NAT allows a host or several hosts to share the same IP address in a way.
HOW ?
let’s say we have a local network consisting of 5-10 clients. We set their default gateways to point through the NAT server. Normally the packet would simply be forwarded by the gateway machine, but in the case of an NAT server it is a little bit different.
NAT servers translates the source and destination addresses of packets as we already said to different addresses. The NAT server receives the packet, rewrites the source and/or destination address and then recalculates the checksum of the packet. One of the most common usages of NAT is the SNAT (Source Network Address Translation) function. Basically, this is used in the above example if we can’t afford or see any real idea in having a real public IP for each and every one of the clients. In that case, we use one of the private IP ranges for our local network (for example, 192.168.1.0/24), and then we turn on SNAT for our local network. SNAT will then turn all 192.168.1.0 addresses into it’s own public IP (for example, 217.115.95.34). This way, there will be 5-10 clients or many many more using the same shared IP address.

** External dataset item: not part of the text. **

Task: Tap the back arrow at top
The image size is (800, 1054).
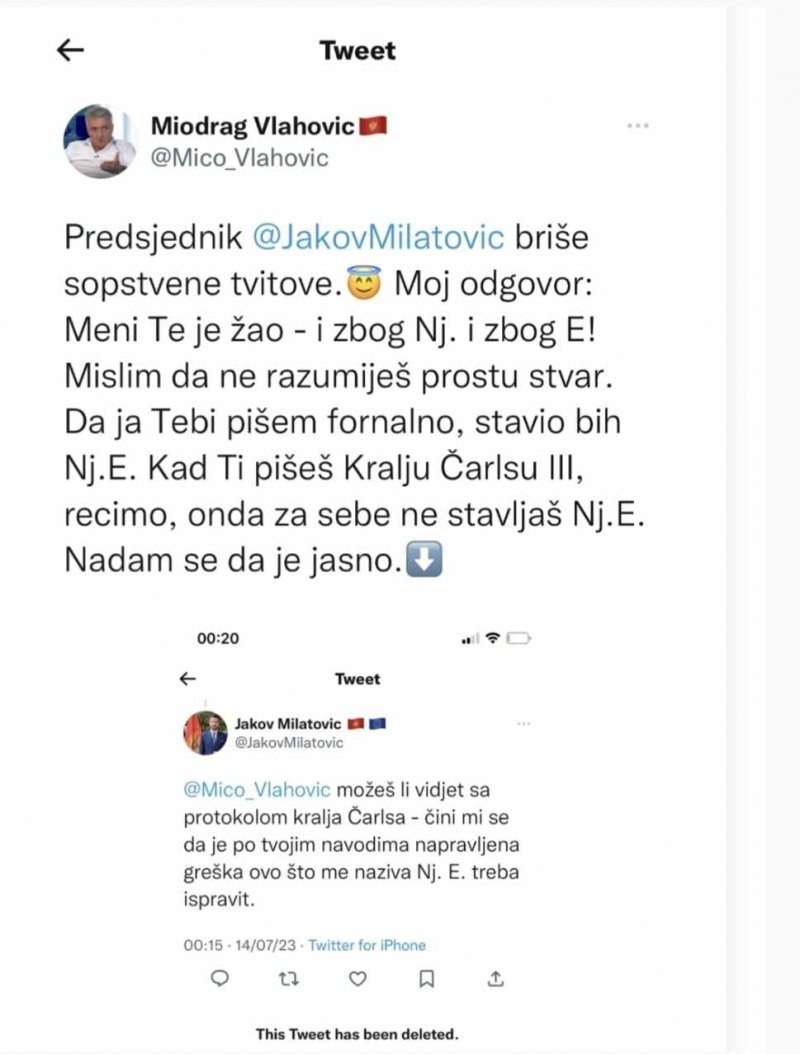Action: 70,51
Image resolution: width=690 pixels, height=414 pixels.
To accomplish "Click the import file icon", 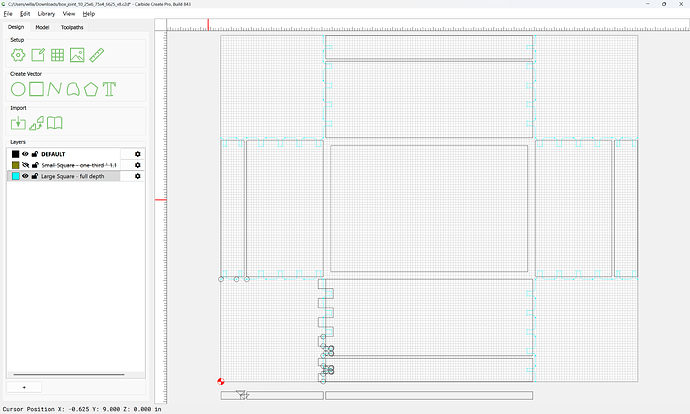I will [x=18, y=123].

There is also something called DNAT, which can be extremely helpful when it comes to setting up servers etc. First of all, you can help the greater good when it comes to saving IP space, second, you can get an more or less totally impenetrable firewall in between your server and the real server in an easy fashion, or simply share an IP for several servers that are separated into several physically different servers. For example, we may run a small company server farm containing a webserver and ftp server on the same machine, while there is a physically separated machine containing a couple of different chat services that the employees working from home or on the road can use to keep in touch with the employees that are on-site. We may then run all of these services on the same IP from the outside via DNAT.
In Linux, there are actually two separate types of NAT that can be used, either Fast-NAT or Netfilter-NAT. Fast-NAT is implemented inside the IP routing code of the Linux kernel, while Netfilter-NAT is also implemented in the Linux kernel, but inside the netfilter code. Since this article won’t touch the IP routing code too closely, we will pretty much leave it here, except for a few notes. Fast-NAT is generally called by this name since it is much faster than the netfilter NAT code. It doesn’t keep track of connections, and this is both its main pro and con. Connection tracking takes a lot of processor power, and hence it is slower, which is one of the main reasons that the Fast-NAT is faster than Netfilter-NAT. As we also said, the bad thing about Fast-NAT doesn’t track connections, which means it will not be able to do SNAT very well for whole networks, neither will it be able to NAT complex protocols such as FTP, IRC and other protocols that Netfilter-NAT is able to handle very well. It is possible, but it will take much, much more work than would be expected from the Netfilter implementation.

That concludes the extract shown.